For weeks people have been asking me my opinion of ABC’s new show Black Box. According to Wikipedia, about 6.9 million people watched Black Box’s series opener and it seems like about half of them have contacted me about it.

People are wondering about this show because Black Box’s lead, Catherine Black, (played by Kelly Reilly) is a neuroscientist who has bipolar disorder. In fact, the first episode of Black Box details the Black’s descent (ascent?) into mania after she stops taking her medication (which includes lithium, an anticonvulsant, and an antipsychotic).

In short, I think Black Box tries for accuracy and they hit it here and there but, as with all television shows, it’s dramatized and so bipolar disorder isn’t terribly accurately, or fairly, portrayed.

Black Box’s Portrayal of Bipolar Mania

As I stated, in the first episode of Black Box, Black goes into bipolar mania. According to the show, she’s fairly stable on meds but she decides to go off of them when she needs inspiration for a speech. Immediately after missing a single med dose, she becomes very inspired, and by the next day she’s in full-blown bipolar mania which includes hypersexuality and psychosis. Admittedly, some of the manic scenes do ring true to real manic (or hypomanic) feelings, but everything surrounding those scenes certainly reads false.

Because, of course, people don’t become manic hours after missing a single dose of medication. If that were the case, we’d have manic people all over the place as people do miss their doses from time to time. More than likely, missing a dose of medications will just make you feel like crap as you experience some withdrawal effects.

Moreover, Black’s mania only lasts about three days and is magically corrected, instantly, by her medication. (Ah, if only life were so easy.) And while there is a scene where her therapist says she’s becoming depressed, we don’t see much of the corresponding depression that almost always follows a manic episode.

Black Box’s Portrayal of Bipolar Depression

There is one scene where Black seems like she may kill herself but the act is brought on by life stressors and doesn’t appear to be part of a depression per se. She really shows no signs of being depressed other than one moment’s desire to die.

Black Box’s Portrayal of Medication and Medication Compliance

ABCs new drama, Black Box, shows a neuroscientist with bipolar disorder. But is this portrayal of bipolar accurate or fair?

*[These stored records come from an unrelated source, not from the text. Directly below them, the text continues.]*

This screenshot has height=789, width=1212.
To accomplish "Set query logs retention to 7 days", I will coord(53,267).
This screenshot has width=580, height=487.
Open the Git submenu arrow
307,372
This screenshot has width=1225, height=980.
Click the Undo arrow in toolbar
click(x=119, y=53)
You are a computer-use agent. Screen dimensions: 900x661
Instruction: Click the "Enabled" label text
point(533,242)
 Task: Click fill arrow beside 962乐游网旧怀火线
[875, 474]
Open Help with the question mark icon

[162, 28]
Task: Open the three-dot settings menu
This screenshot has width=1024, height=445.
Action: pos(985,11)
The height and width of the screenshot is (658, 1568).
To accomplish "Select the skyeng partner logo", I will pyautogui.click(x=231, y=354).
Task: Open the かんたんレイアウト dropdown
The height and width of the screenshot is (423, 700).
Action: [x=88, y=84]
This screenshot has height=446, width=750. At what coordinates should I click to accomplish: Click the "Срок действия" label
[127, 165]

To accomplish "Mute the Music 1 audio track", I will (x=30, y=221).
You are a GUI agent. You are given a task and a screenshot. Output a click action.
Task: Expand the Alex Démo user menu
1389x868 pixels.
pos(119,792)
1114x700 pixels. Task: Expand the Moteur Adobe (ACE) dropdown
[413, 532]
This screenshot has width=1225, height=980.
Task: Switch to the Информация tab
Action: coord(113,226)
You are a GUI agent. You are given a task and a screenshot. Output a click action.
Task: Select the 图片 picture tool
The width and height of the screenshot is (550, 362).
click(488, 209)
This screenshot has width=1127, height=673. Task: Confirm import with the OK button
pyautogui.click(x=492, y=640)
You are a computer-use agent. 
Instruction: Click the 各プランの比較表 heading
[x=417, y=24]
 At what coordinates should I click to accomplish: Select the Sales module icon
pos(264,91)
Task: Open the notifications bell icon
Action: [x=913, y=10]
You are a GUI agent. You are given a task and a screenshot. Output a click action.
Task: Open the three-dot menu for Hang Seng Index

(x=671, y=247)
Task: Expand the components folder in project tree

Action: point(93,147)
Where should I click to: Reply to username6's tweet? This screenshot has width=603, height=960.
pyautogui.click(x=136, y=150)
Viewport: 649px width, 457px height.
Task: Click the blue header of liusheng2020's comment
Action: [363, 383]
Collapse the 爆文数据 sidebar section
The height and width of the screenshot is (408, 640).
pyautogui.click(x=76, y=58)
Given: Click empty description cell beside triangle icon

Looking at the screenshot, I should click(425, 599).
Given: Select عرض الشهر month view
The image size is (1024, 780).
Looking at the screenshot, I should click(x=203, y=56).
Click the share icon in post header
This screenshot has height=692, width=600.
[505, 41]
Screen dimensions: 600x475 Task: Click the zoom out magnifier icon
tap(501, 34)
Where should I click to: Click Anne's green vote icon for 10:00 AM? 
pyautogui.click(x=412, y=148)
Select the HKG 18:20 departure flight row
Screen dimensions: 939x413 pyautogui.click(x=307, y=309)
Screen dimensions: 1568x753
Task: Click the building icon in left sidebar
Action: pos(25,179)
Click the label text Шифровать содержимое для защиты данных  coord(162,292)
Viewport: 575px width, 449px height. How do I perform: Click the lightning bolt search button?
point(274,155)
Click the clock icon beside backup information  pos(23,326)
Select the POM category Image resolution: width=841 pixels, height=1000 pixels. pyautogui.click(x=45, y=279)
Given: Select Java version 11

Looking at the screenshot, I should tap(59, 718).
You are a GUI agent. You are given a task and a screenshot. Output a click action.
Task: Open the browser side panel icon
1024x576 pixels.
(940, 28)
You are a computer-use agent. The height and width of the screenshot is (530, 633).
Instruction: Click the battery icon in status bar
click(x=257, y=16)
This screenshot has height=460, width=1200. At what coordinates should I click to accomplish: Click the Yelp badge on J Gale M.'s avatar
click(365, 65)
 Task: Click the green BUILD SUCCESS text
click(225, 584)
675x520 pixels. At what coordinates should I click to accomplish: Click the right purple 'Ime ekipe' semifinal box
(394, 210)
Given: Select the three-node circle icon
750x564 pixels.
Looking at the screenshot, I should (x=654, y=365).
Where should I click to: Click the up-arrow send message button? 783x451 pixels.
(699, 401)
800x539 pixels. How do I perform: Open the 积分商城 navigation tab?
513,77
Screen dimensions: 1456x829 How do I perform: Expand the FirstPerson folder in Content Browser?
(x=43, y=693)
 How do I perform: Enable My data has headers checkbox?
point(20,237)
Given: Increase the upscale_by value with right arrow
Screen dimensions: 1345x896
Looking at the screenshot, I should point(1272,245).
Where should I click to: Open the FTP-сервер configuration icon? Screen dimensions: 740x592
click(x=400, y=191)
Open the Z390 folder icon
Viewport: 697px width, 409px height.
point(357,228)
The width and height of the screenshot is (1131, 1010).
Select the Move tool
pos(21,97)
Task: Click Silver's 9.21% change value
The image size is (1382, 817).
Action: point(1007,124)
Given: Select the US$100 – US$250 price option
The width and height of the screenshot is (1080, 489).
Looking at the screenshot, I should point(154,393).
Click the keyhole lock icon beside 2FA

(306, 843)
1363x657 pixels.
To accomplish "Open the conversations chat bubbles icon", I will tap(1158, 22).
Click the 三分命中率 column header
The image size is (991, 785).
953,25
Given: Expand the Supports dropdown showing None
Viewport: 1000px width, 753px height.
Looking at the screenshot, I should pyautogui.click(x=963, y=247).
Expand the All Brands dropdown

Kelly Reilly, Image by Georges Biard, Wikipedia

For once, we see a bipolar character on more than one medication for bipolar, which, of course, is the norm, rather than the exception. That is good. She even names the meds and they’re a real combination that someone might use (even if she can’t pronounce them correctly, which is odd, for a neuroscientist). That’s great. But what isn’t so great is everything surrounding the medication.

There’s all sort of nonsense. We’re supposed to believe that this woman is a world-class neuroscientist and yet she has a “history of noncompliance” and, according to the above example, becomes acutely manic moments after missing a single dose of medication? We’re supposed to believe that this has been her life and she’s still managed to become a world-class neuroscientist? We’re supposed to believe that she has been repeatedly psychotic and become this successful and published books? We’re supposed to believe that a neuroscientist, one that actually works with people with serious mental illnesses every day, just decides to stop her medication willy-nilly, repeatedly?

Yeah, I don’t think so.

Is Black Box’s Portrayal of Bipolar Fair?

There are real issues faced in the show and some of the scenes do really ring true. The scene where she tells her boyfriend that she has bipolar disorder is quite good, for example, so clearly there are bipolar consultants hanging around the writing room.

That being said, it tends to make people with bipolar disorder seem like mad geniuses with no self-control and little insight. While medication noncompliance certainly is an issue in the community, certainly a woman with that kind of career, with that kind of success on medication, it unlikely to have such issues. Someone in her position would understand the value and meds and not toss them out twice in one episode.

And while people in a manic state do become hypersexual, not everyone just bangs the nearest driver or neurosurgeon, cheating on their partner. And while people in a manic state are known to make poor choices, after a lifetime of practice, there is some moderation that happens there. And when people with bipolar who do have major, lifetime, successful careers, they do tend to (by definition) prioritize said careers and not show up at work manic. So, in short, I think the show plays into the stereotypes that:

Should You Watch ABC’s Black Box?

Well, hey, that’s up to you. It actually strikes me as being not a bad little show and might get some people talking about some of the issues surrounding bipolar disorder, such as the results of coming out as bipolar to friends and family. That said, I wouldn’t look to Black Box as your guide to bipolar or neuroscience but it is better than a lot of other portrayals of bipolar disorder that you might see.